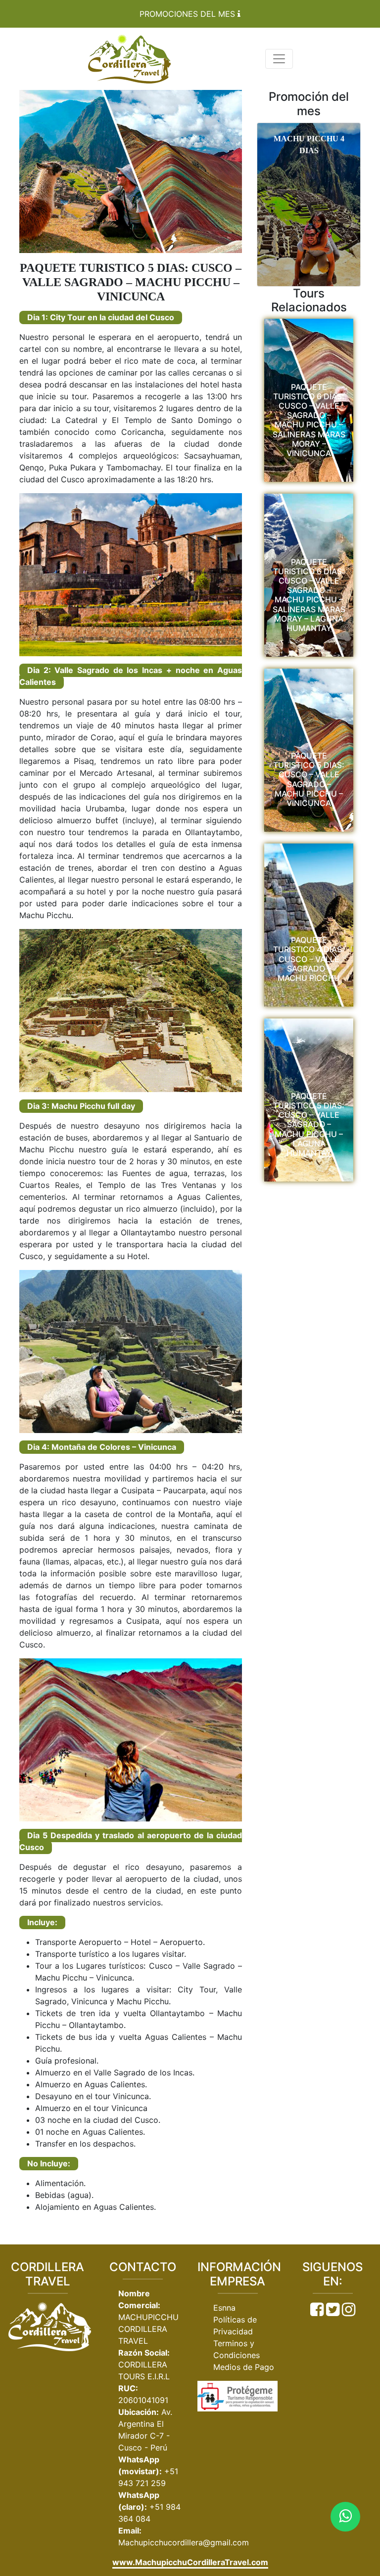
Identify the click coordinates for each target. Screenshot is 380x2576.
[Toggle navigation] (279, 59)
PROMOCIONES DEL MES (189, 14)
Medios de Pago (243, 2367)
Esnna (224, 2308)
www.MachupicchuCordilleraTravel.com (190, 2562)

---

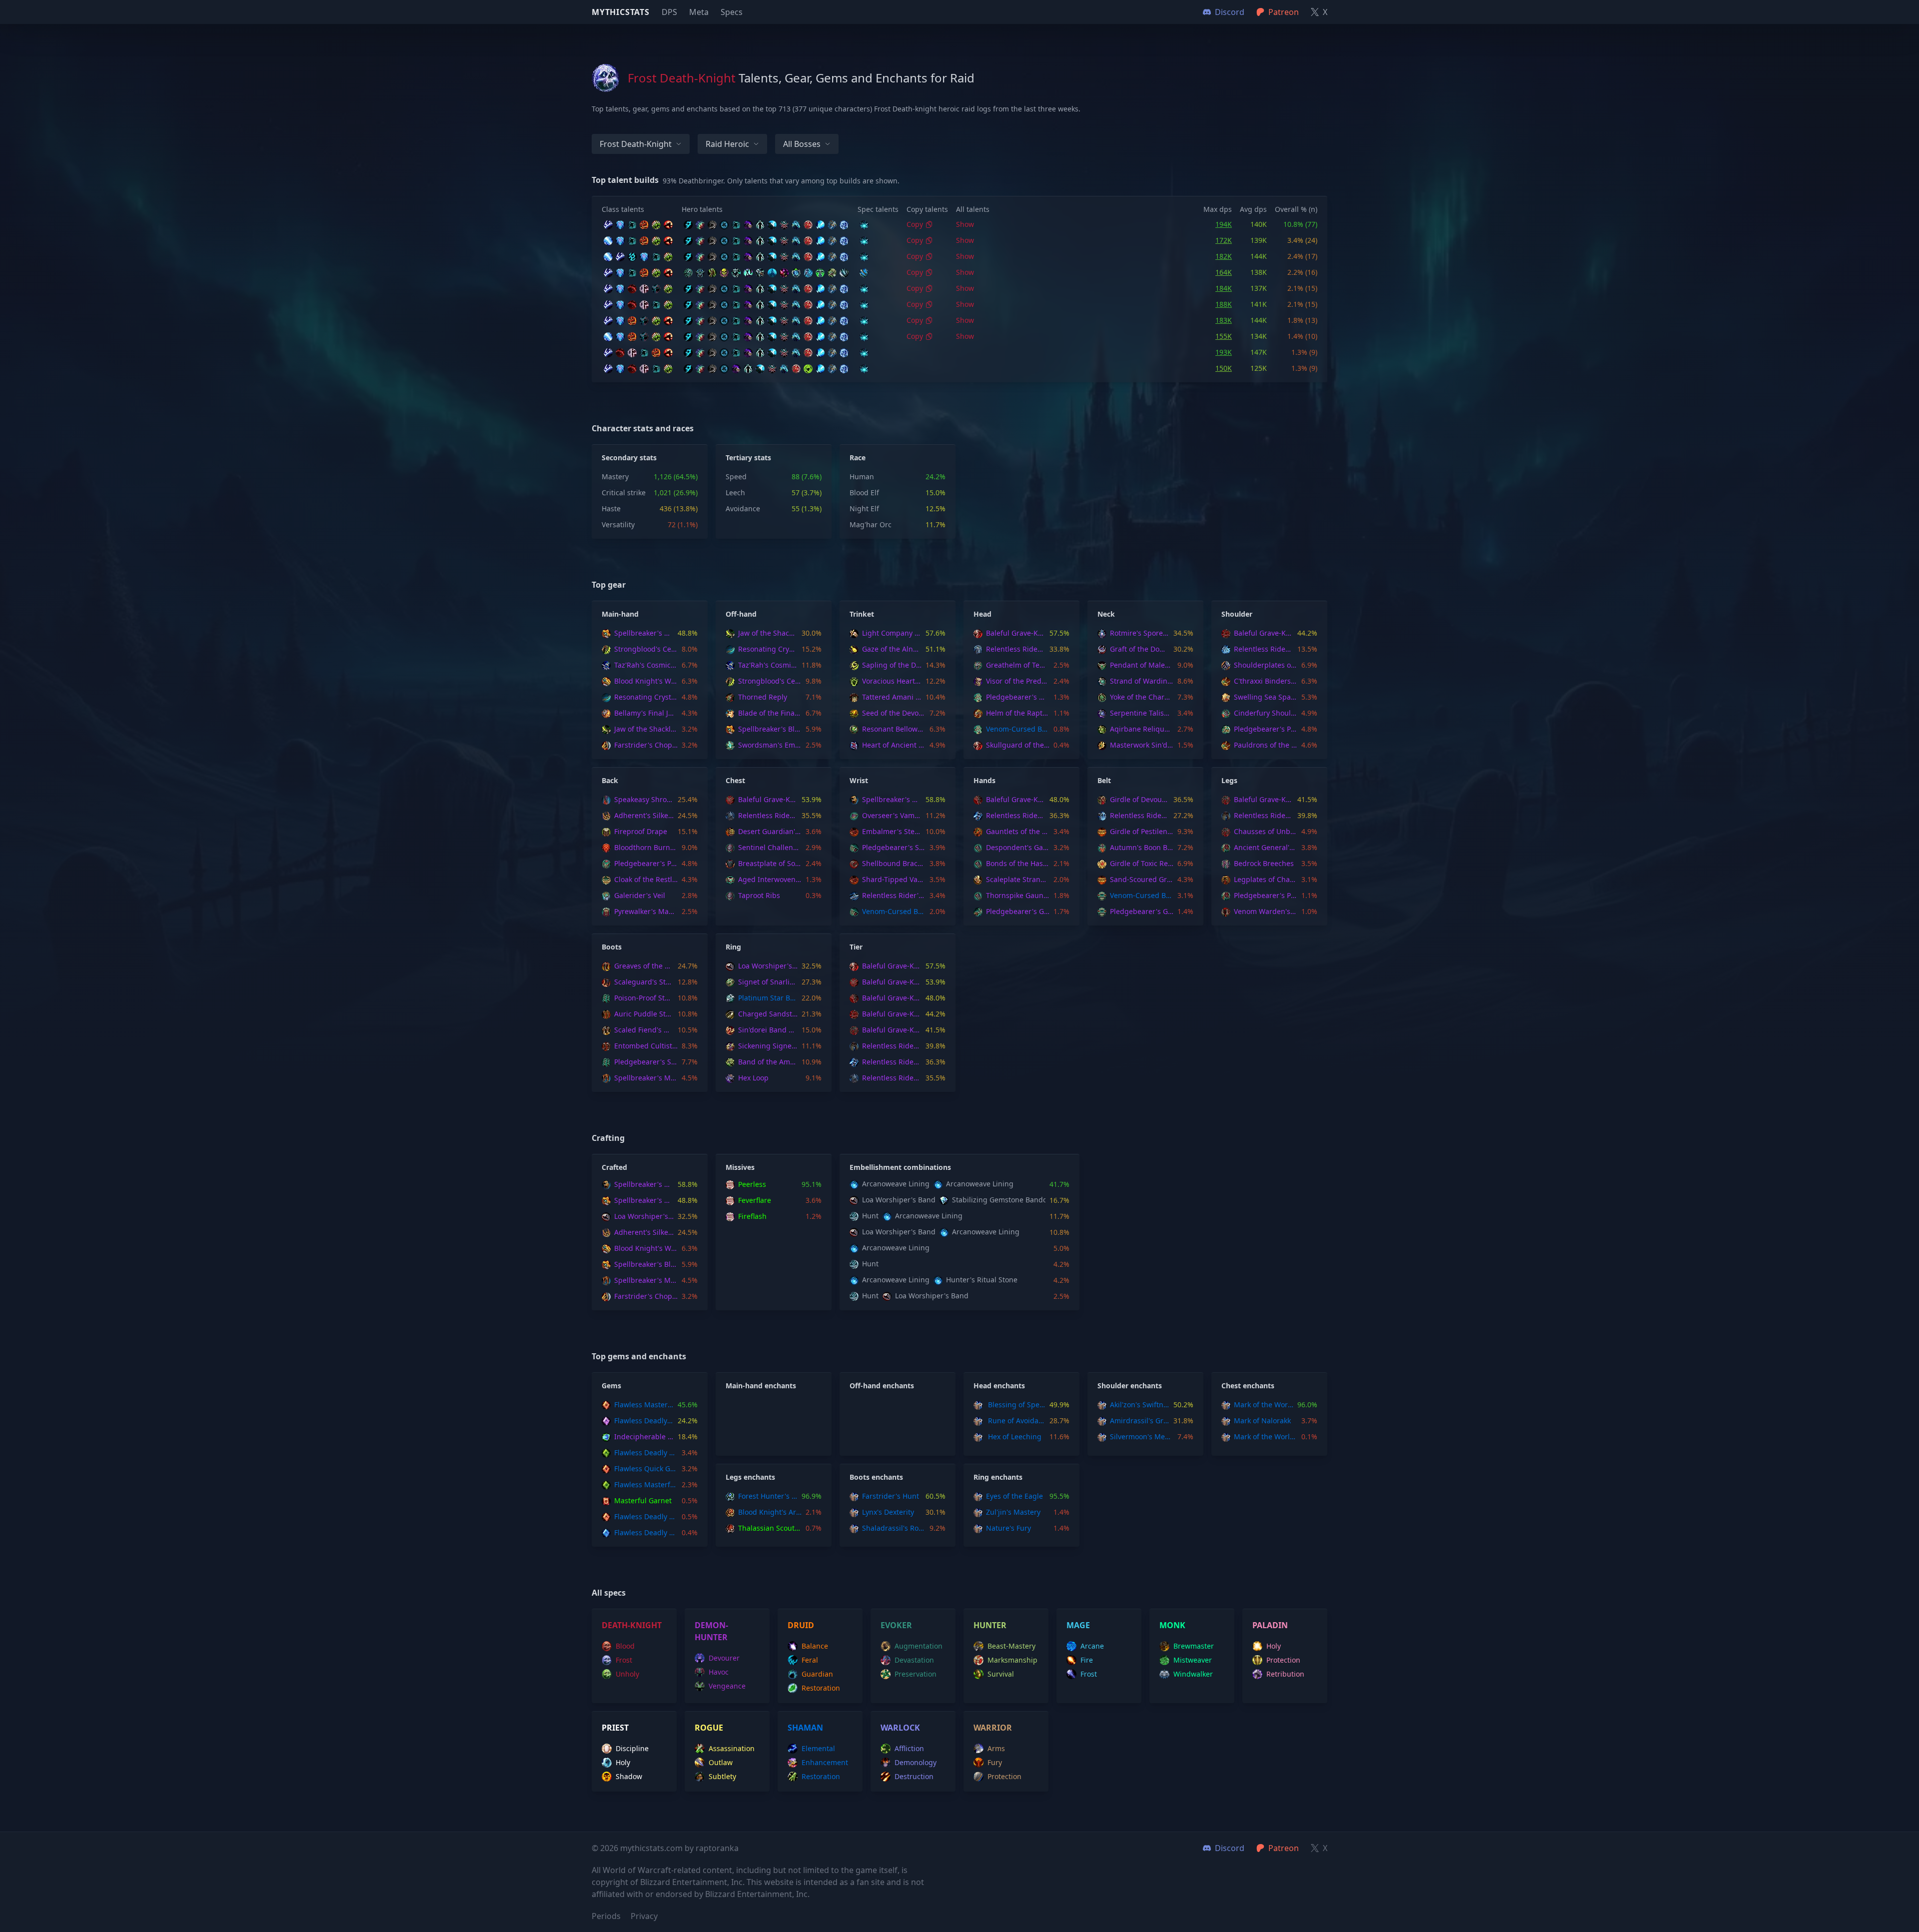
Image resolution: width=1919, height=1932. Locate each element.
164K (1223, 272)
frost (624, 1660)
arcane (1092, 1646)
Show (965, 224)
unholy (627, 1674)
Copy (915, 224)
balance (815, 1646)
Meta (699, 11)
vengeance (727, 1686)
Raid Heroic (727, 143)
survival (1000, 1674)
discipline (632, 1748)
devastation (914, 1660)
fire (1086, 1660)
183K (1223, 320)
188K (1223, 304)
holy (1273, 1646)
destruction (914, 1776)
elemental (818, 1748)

* **Work instruction**
Look above for the line with "Image resolution: width=1919, height=1932." and the line with "elemental (818, 1748)", and reproduce exactly those two lines plus every line between, nothing more.

* **Answer**
Image resolution: width=1919, height=1932. Locate each element.
164K (1223, 272)
frost (624, 1660)
arcane (1092, 1646)
Show (965, 224)
unholy (627, 1674)
Copy (915, 224)
balance (815, 1646)
Meta (699, 11)
vengeance (727, 1686)
Raid Heroic (727, 143)
survival (1000, 1674)
discipline (632, 1748)
devastation (914, 1660)
fire (1086, 1660)
183K (1223, 320)
188K (1223, 304)
holy (1273, 1646)
destruction (914, 1776)
elemental (818, 1748)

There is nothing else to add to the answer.